Our review of the historical record, therefore, strongly supports the view that large destabilising economic events produce big changes in long-term indicators, well after the upheaval of the crisis. Up to now we have been traversing the tracks of prior crises. But if we continue as others have before, the need to deleverage will dampen employment and growth for some time to come.
In other words, it takes a decade or so on average to recover from a financial crisis. Don’t let the Journal editorial page fool you that this is a partisan concept.
— Michael Hiltzik reports on the frustrations of Apple Inc. public relations:
Forget about getting an answer from Apple. The PR rep I raised these issues with had clearly aced the company’s training course in Studied Obtuseness, which I believe is required of all Apple flacks before they’re let loose to deal with the media. She acted as if she couldn’t understand my question about whether Apple was leaving the audiophile market underserved, and kept repeating that there’s an iPod in the lineup for everyone.

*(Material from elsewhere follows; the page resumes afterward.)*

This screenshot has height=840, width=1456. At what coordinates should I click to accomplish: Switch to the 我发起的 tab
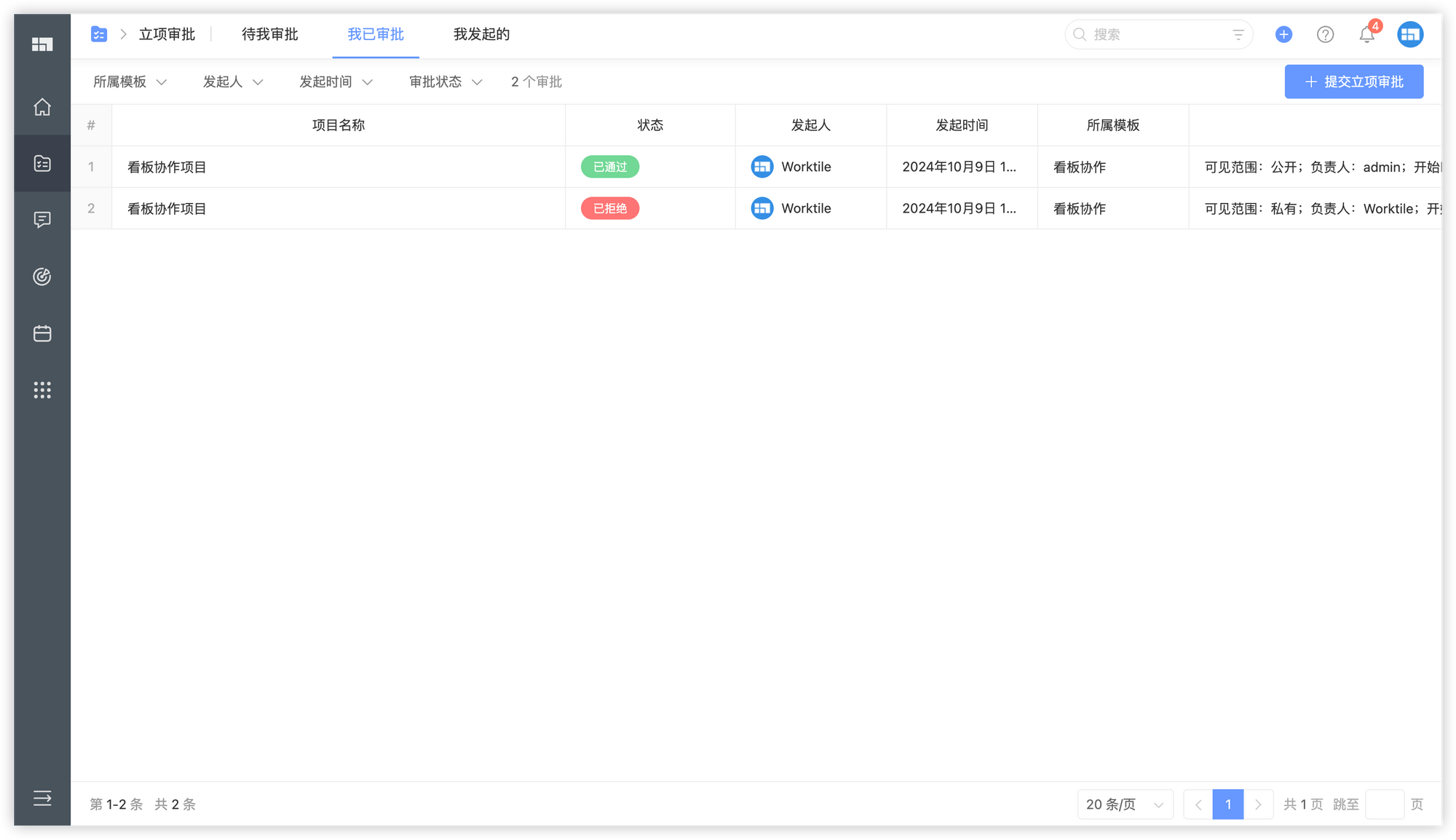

You’ve dealt with that flack. I know I have—or at least a carbon copy thereof.
— The Wall Street Journal keeps an eye on the digital privacy front, noting that a crop of lawsuits has appeared in the last couple of months—including ones that name its corporate cousins as defendants. And it highlights lawsuits that focus on a particularly pernicious form of online spying:
In August, Clearspring CEO Hooman Radfar said in a statement on the company’s blog that the company doesn’t use Flash cookies for tracking. He said that it used Adobe Flash local storage to count visitors to sites and how long they spent on the site. The company says the claims in the suit are “factually inaccurate,” adding, “Clearspring does not and never did collect, store, or sell Personally Identifiable Information.”

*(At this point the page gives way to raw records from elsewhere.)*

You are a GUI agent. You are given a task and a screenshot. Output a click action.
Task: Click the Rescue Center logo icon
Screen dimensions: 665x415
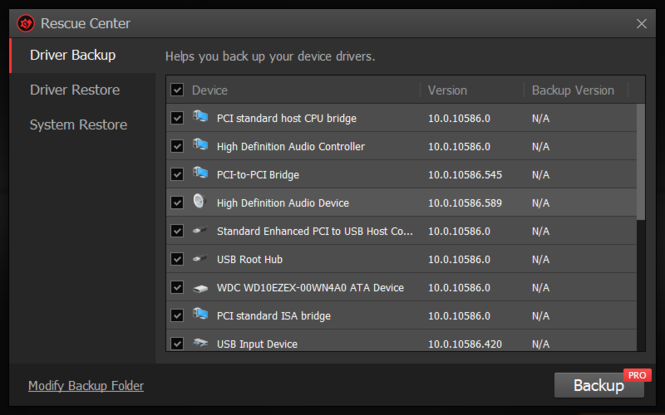click(x=25, y=23)
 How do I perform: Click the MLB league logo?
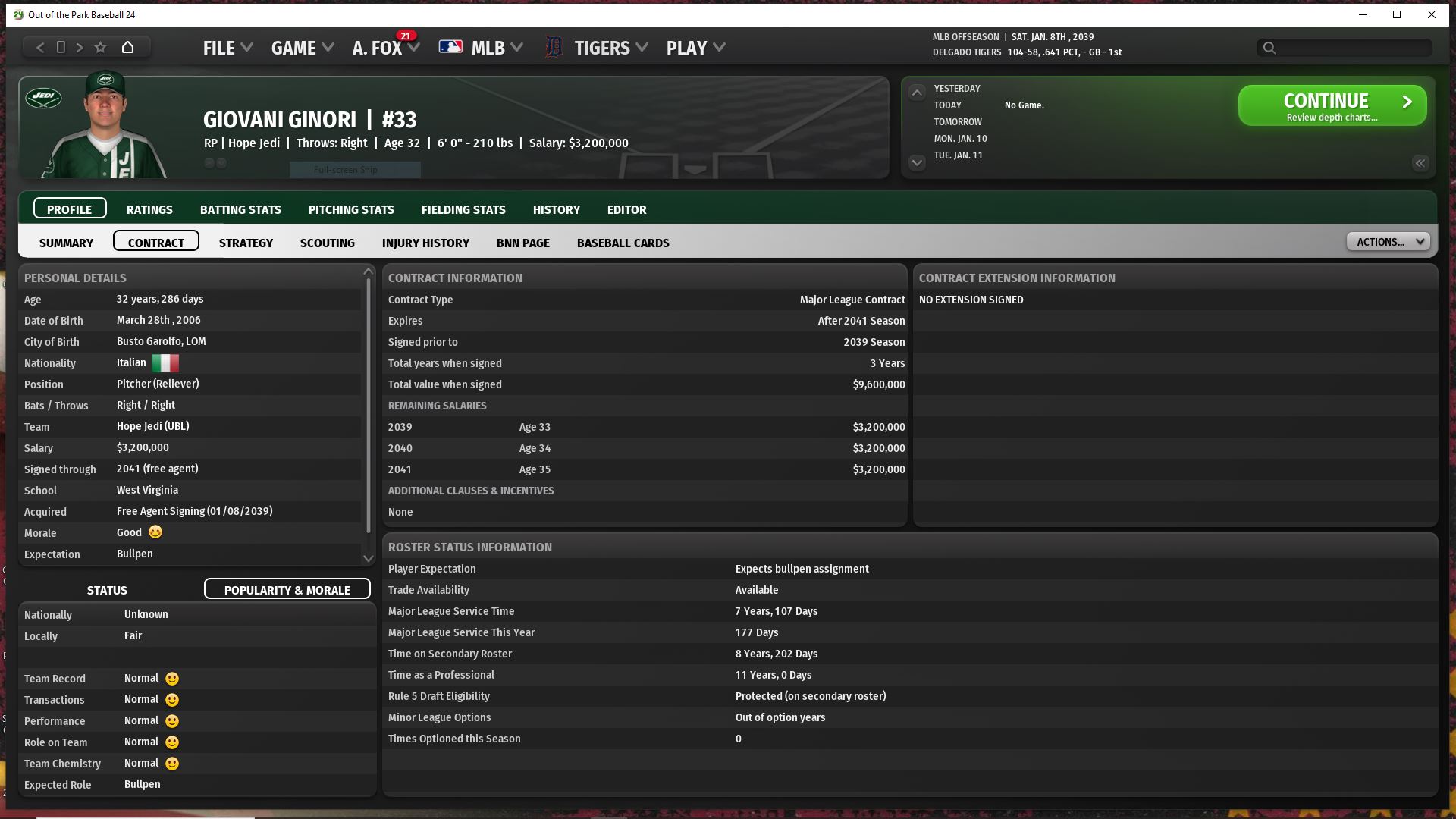click(x=450, y=47)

Mobile tracking is also on the rise, as online advertisers attempt to reach consumers on smartphones. Lawyers involved in the suit over mobile websites say companies are using technology that makes it difficult for users to block or prevent tracking. That suit alleges that a company called Ringleader Digital Inc. tracks users of Apple Inc.’s iPhone by assigning each phone a unique ID number, similar to a cookie. If a user deletes the ID number, the suit claims, it respawns itself moments later.
How can you not have a problem with that?